Copy the items from the line containing "coordinates (1389, 158)." through the line containing "Constraints [] is", character for character, with nothing before or after them.
━━━━━ Input records
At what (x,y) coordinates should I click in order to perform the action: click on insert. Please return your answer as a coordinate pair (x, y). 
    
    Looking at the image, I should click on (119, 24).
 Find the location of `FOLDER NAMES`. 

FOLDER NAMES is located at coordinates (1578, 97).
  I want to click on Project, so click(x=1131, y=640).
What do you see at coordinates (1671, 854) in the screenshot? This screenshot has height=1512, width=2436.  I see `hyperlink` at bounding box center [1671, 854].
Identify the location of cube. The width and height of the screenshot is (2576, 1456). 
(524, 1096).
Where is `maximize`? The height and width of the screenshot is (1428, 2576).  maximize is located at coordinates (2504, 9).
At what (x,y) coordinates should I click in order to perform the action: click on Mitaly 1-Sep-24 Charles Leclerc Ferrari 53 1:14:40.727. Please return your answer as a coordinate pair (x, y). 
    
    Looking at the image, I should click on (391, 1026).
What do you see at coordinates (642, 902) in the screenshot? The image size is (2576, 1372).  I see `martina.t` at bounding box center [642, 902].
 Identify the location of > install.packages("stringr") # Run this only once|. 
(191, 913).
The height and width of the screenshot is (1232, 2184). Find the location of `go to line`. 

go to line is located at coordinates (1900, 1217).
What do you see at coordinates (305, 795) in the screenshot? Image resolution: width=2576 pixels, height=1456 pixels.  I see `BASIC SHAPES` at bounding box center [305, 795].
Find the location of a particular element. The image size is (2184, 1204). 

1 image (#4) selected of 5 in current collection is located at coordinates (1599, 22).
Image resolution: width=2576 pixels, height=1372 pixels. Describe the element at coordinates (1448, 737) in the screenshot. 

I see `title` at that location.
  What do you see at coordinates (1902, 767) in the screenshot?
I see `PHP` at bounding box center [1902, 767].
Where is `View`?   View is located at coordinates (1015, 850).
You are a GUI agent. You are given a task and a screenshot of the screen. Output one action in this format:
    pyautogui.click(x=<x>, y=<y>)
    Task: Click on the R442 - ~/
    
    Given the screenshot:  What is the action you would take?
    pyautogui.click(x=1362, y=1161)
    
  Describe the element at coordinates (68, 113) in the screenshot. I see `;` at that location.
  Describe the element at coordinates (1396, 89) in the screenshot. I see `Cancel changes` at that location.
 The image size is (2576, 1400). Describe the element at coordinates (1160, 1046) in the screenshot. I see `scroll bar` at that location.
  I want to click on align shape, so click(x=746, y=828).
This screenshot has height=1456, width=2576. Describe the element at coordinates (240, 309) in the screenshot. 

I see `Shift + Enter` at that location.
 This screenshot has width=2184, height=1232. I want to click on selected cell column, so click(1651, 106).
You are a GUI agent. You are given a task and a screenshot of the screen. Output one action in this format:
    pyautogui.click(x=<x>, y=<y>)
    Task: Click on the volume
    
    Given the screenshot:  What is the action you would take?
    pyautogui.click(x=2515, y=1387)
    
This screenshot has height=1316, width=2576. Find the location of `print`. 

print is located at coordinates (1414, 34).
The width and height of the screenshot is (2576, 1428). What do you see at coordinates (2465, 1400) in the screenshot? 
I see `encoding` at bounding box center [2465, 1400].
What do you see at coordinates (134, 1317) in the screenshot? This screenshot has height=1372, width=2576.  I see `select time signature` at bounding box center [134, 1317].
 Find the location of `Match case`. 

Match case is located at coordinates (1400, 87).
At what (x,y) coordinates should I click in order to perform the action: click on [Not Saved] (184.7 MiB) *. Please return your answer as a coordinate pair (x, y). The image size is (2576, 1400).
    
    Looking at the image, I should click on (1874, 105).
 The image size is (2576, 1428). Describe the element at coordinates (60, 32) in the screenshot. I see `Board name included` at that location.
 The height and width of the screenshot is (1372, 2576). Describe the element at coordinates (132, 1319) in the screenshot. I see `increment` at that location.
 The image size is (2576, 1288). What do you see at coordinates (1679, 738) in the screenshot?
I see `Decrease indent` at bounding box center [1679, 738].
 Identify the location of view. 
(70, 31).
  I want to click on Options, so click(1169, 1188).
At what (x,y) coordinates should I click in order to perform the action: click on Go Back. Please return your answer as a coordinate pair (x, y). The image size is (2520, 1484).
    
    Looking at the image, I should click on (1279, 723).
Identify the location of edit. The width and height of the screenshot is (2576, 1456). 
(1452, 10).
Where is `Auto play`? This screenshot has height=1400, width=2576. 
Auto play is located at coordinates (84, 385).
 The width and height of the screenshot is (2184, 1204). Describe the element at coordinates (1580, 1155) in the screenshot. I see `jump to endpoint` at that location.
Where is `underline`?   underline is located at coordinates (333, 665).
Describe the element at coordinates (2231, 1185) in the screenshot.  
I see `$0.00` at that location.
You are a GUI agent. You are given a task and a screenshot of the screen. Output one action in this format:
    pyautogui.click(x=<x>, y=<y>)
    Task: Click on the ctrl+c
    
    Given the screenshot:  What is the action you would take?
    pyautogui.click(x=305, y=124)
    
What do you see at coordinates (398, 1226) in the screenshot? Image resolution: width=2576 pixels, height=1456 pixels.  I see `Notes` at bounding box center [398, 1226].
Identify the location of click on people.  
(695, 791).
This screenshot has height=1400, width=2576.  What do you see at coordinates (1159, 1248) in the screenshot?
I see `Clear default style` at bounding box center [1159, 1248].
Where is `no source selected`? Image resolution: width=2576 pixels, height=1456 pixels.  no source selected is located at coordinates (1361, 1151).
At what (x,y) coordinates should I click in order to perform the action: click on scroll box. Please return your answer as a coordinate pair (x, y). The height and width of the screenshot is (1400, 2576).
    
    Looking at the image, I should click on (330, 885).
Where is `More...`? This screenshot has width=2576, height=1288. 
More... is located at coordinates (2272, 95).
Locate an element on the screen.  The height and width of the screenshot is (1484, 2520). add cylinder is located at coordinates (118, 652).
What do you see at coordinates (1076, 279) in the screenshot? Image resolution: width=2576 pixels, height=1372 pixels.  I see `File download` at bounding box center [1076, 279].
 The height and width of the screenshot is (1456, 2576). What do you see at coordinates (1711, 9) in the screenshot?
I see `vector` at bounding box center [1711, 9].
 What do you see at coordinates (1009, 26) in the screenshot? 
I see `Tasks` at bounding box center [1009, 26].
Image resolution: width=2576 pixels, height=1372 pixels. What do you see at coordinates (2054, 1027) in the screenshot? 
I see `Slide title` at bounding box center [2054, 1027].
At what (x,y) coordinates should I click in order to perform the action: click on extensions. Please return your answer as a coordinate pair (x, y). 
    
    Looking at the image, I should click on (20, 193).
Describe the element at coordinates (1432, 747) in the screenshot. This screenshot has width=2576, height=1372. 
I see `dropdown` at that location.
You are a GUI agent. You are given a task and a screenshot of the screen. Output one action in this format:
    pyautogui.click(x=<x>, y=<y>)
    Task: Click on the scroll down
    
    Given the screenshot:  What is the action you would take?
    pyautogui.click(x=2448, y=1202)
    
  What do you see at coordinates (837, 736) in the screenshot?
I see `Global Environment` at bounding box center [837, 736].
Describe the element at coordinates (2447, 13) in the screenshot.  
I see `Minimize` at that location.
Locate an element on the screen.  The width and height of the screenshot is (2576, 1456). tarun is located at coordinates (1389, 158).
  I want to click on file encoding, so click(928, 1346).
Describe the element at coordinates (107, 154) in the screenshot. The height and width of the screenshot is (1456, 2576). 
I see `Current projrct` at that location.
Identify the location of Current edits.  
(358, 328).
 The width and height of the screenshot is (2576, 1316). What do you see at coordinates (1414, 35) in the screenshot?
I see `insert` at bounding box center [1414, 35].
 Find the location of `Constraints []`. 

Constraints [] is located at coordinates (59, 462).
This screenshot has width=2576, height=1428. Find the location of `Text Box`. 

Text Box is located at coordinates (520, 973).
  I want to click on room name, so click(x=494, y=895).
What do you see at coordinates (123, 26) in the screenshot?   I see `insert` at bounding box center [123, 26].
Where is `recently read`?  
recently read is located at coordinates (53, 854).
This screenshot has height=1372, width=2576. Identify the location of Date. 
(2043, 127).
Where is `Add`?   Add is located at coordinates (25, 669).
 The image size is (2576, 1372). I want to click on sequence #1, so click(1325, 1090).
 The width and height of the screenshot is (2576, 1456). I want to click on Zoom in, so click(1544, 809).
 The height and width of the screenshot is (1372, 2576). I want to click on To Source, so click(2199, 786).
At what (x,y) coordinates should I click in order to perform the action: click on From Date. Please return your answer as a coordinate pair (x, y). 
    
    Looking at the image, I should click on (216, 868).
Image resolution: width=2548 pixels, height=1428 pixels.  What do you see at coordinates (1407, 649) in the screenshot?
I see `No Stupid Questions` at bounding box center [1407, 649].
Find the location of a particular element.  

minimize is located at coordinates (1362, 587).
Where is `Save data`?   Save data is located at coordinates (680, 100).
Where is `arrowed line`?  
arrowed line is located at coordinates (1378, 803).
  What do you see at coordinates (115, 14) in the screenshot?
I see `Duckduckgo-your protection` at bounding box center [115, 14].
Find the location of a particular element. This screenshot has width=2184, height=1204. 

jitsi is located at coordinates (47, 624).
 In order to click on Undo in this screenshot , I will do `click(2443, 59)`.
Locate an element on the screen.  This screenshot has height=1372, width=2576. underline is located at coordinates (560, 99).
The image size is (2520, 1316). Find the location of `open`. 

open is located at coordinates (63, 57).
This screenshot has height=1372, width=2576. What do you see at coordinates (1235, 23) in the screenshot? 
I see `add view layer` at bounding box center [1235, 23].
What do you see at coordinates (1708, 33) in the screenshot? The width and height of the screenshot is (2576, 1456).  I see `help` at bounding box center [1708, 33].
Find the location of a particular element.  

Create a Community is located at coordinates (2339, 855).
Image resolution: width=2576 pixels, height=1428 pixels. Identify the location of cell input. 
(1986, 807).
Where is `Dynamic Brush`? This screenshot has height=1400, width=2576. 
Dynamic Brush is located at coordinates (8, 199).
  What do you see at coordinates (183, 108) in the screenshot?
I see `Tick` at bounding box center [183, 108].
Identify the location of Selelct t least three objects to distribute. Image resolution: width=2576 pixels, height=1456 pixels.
━━━━━━━━━━
■ **The answer**:
Locate an element on the screen.  The width and height of the screenshot is (2576, 1456). tarun is located at coordinates (1389, 158).
  I want to click on file encoding, so click(928, 1346).
Describe the element at coordinates (107, 154) in the screenshot. The height and width of the screenshot is (1456, 2576). 
I see `Current projrct` at that location.
Identify the location of Current edits.  
(358, 328).
 The width and height of the screenshot is (2576, 1316). What do you see at coordinates (1414, 35) in the screenshot?
I see `insert` at bounding box center [1414, 35].
 Find the location of `Constraints []`. 

Constraints [] is located at coordinates (59, 462).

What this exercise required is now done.